The region was also an important and strategic part of the Mayan Empire, and ancient ruins abound. Most notably, it is here that you will find the Altun Ha and Lamanai ruins, two of the country's most popular and important Mayan sites. Lesser sites like Cuello, Cerros, Santa Rita, and Noh Mul are also possible stops for true aficionados. Finally, northern Belize is home to three unique and isolated lodges: Belize Resort and Spa, Chan Chich Lodge, and Lamanai Outpost Lodge.

For our purposes, "northern Belize" refers to the northern section of the Belize District, as well as the entire Orange Walk and Corozal districts. The land here is low and plain, with massive sugar cane, citrus, soybean, and pineapple plantations set amidst large swaths of forests; swamps; lagoons; and slow, steamy jungle rivers. Belize's Northern Highway runs from Belize City to the Mexican border, a little over 161km (100 miles) away. The road is not in good shape, and the scenery tends to be flat and monotonous. There are few people and fewer population centers. There are only two cities of any note along the way, and both are actually designated as towns, Orange Walk Town and Corozal Town. Of these, only Corozal, with its seaside setting and proximity to the Mexican border and Shipstern Wildlife Reserve, is a destination with much appeal to travelers. Orange Walk, for its part, serves mainly as a gateway to the Lamanai ruins and the Río Bravo Conservation Area.

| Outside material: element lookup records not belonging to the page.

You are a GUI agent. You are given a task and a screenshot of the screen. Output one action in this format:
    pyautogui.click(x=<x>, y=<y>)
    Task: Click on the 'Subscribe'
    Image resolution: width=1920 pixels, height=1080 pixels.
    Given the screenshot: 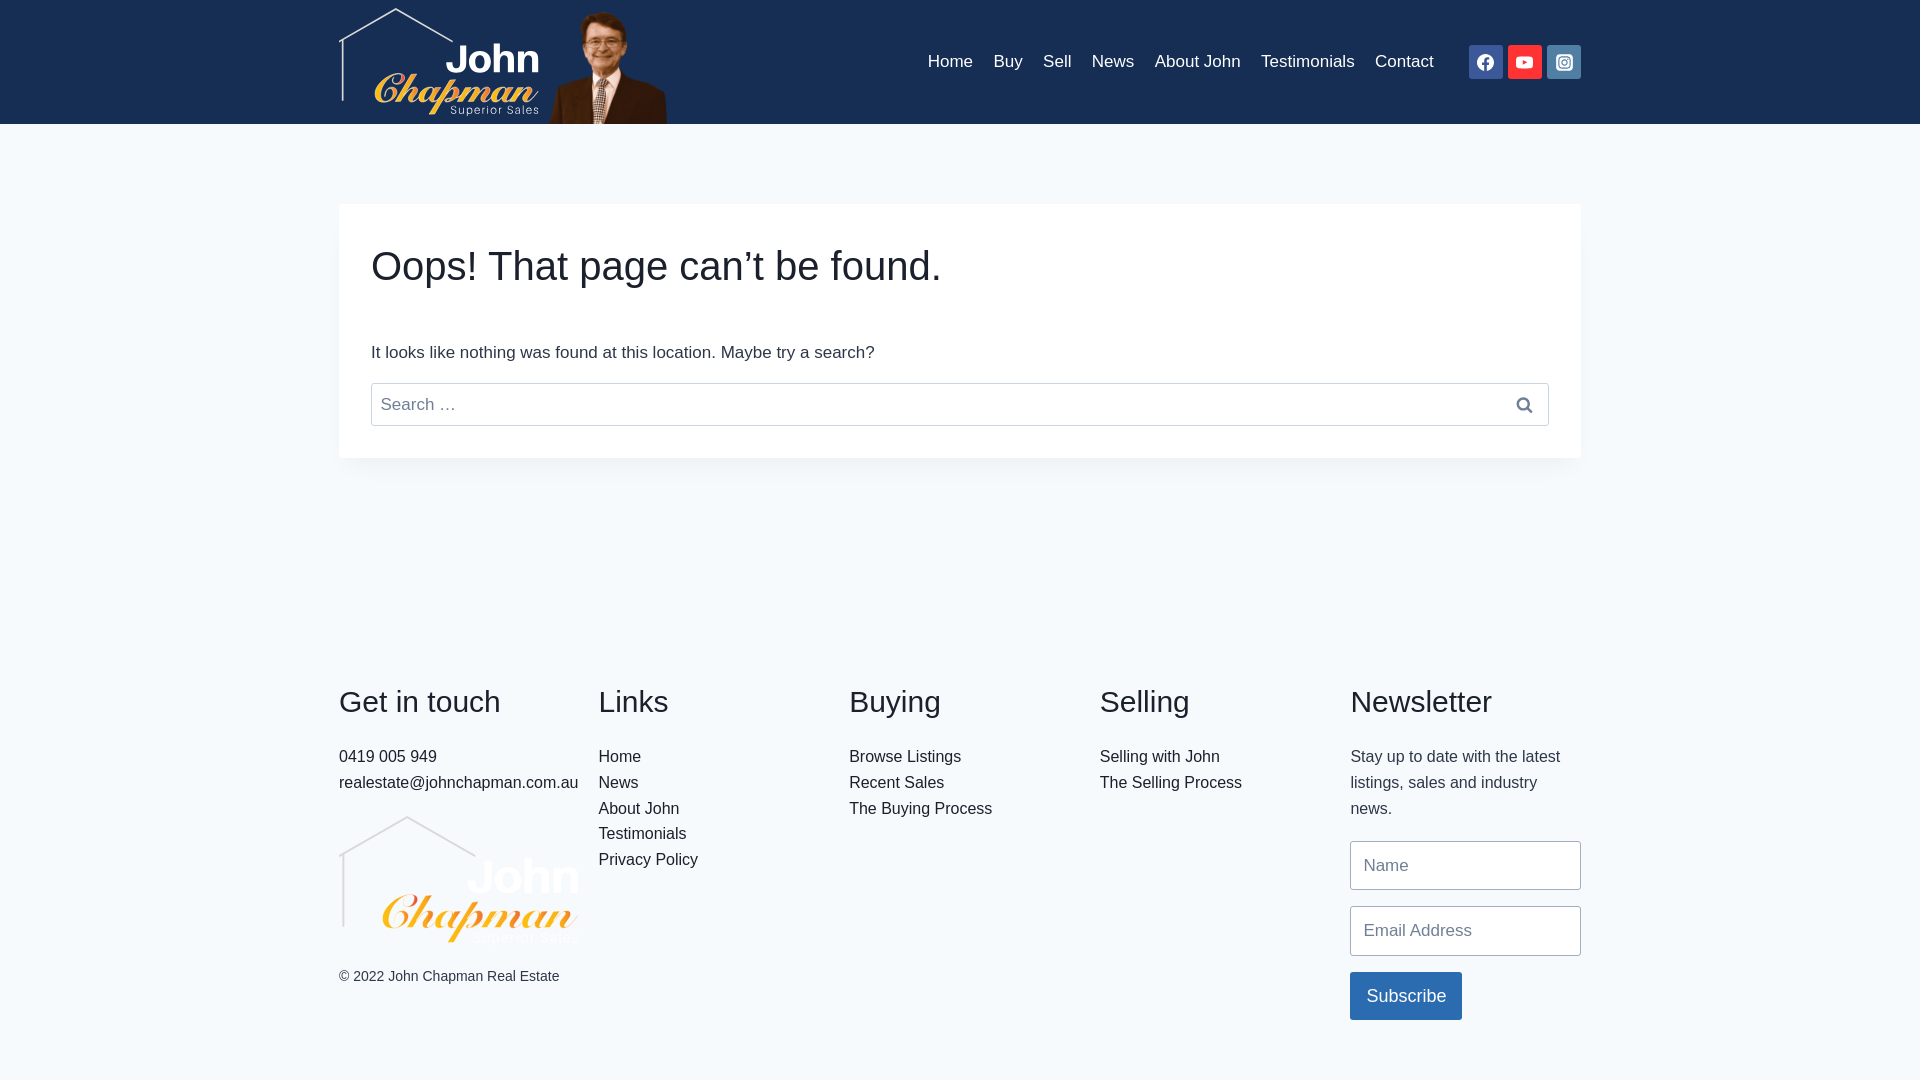 What is the action you would take?
    pyautogui.click(x=1405, y=995)
    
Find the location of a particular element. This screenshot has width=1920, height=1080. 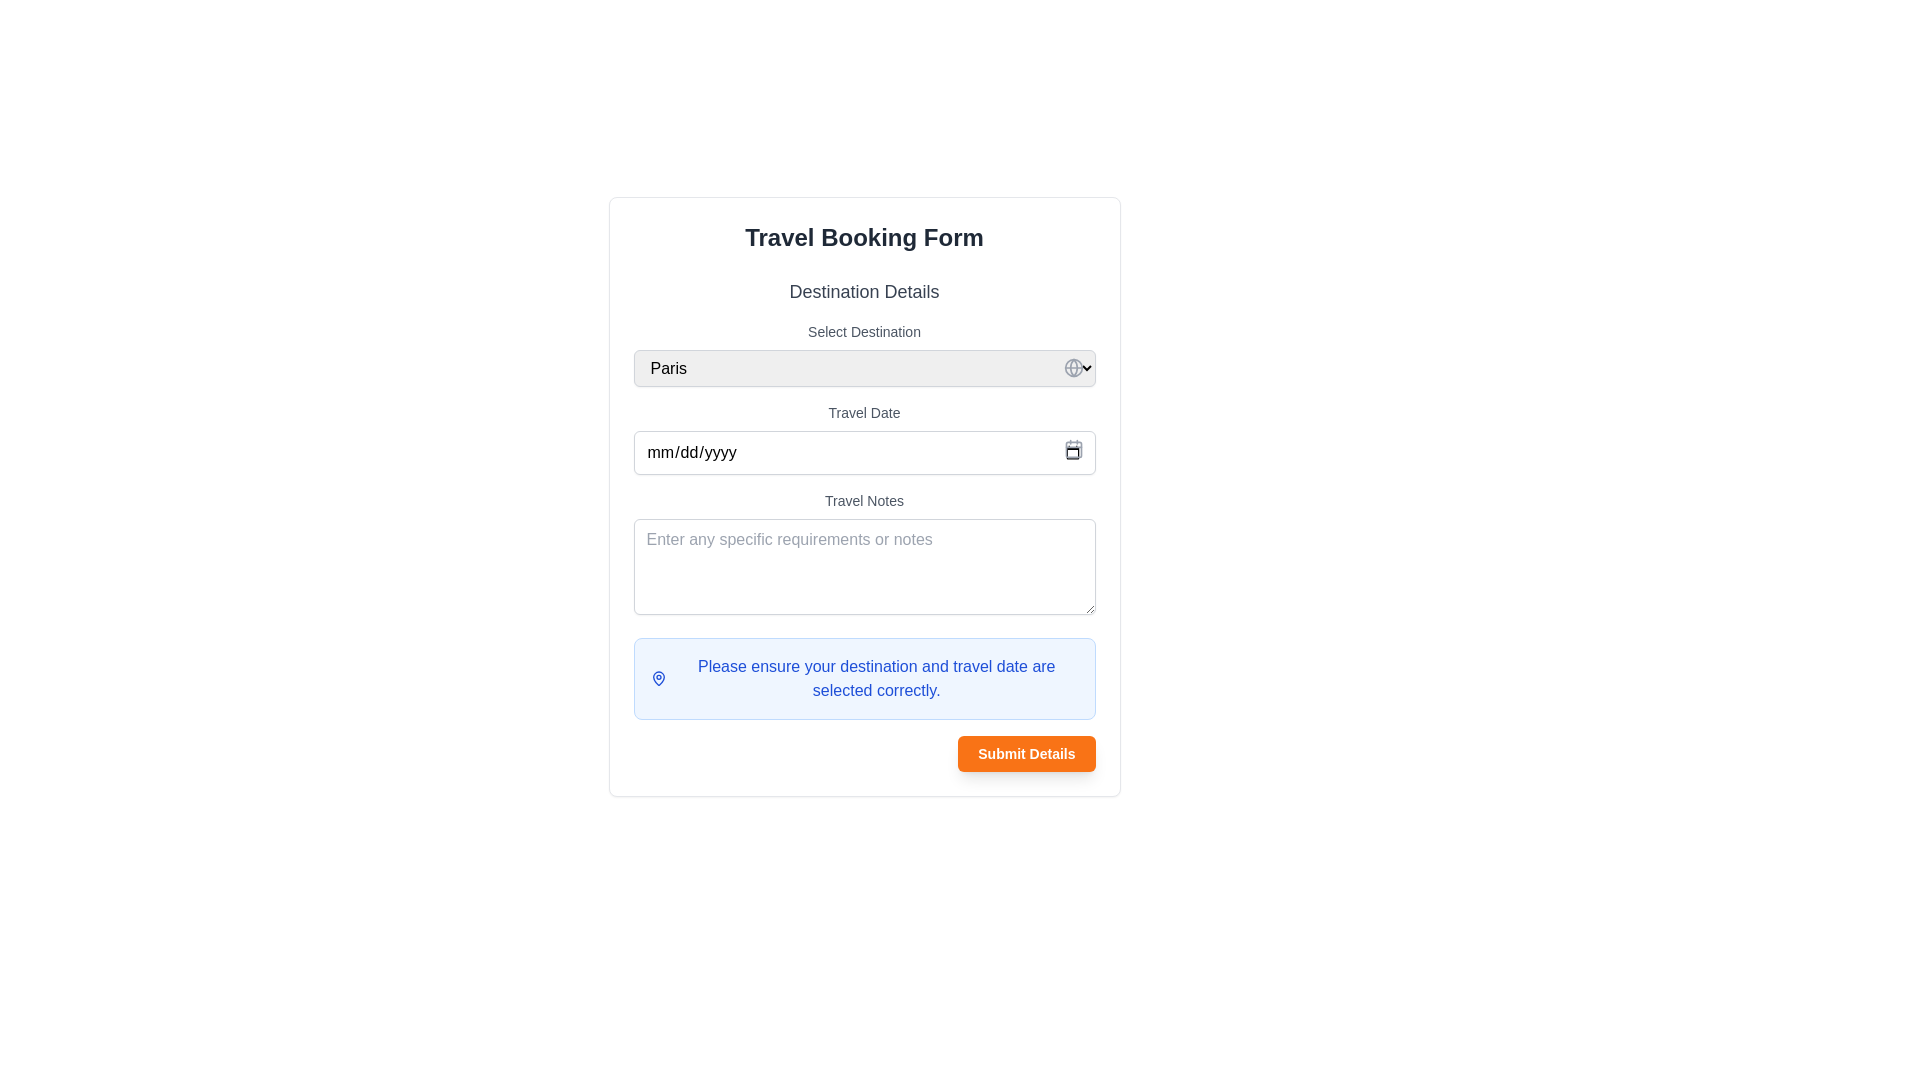

the map pin icon that emphasizes the notification message about ensuring the correct selection of travel details, located to the left of the text 'Please ensure your destination and travel date are selected correctly.' is located at coordinates (658, 677).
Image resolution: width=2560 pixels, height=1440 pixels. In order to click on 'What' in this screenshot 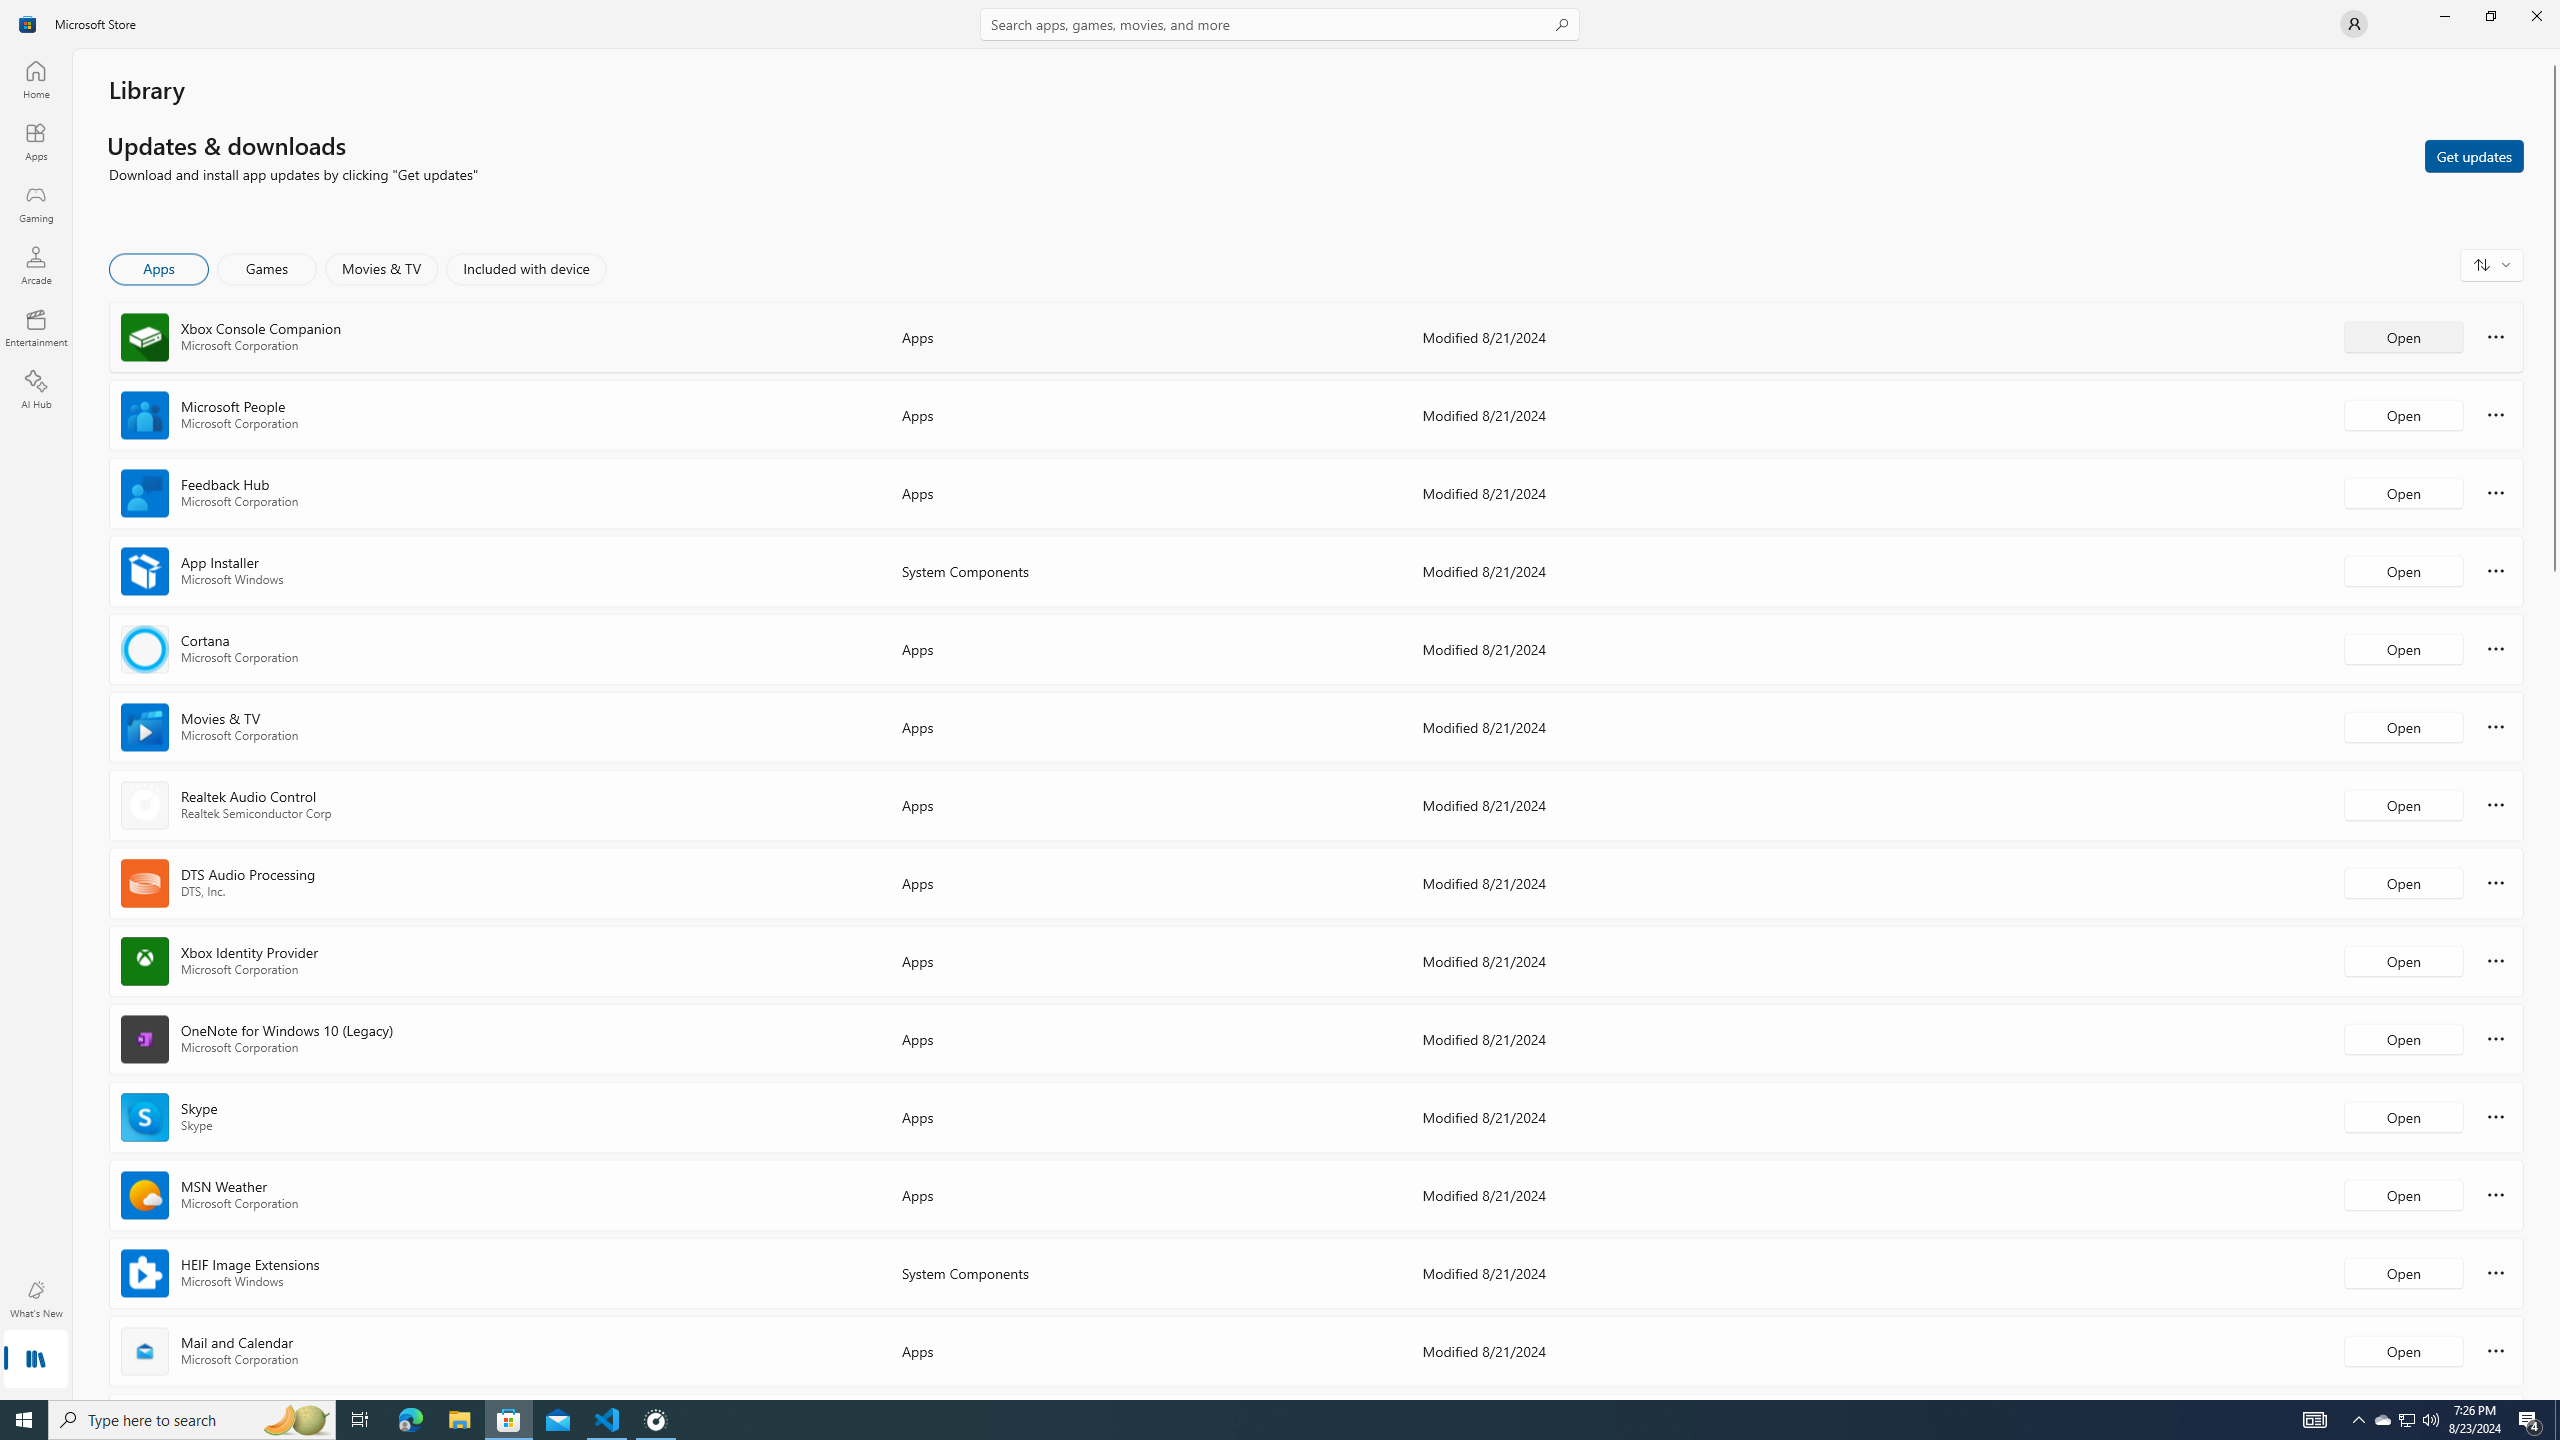, I will do `click(34, 1298)`.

Much of this area was originally settled by immigrants fleeing southern Mexico's Yucatán peninsula during the Caste Wars of the mid-19th century. This is undoubtedly the most Spanish region in Belize. However, it is also the region with the largest concentration of Mennonite communities. Members of this somewhat radical and oft-persecuted Christian order have thrived in this farming area. You can't miss the Mennonites in their distinctive, heavy, home-sewn garb and horse-drawn carriages.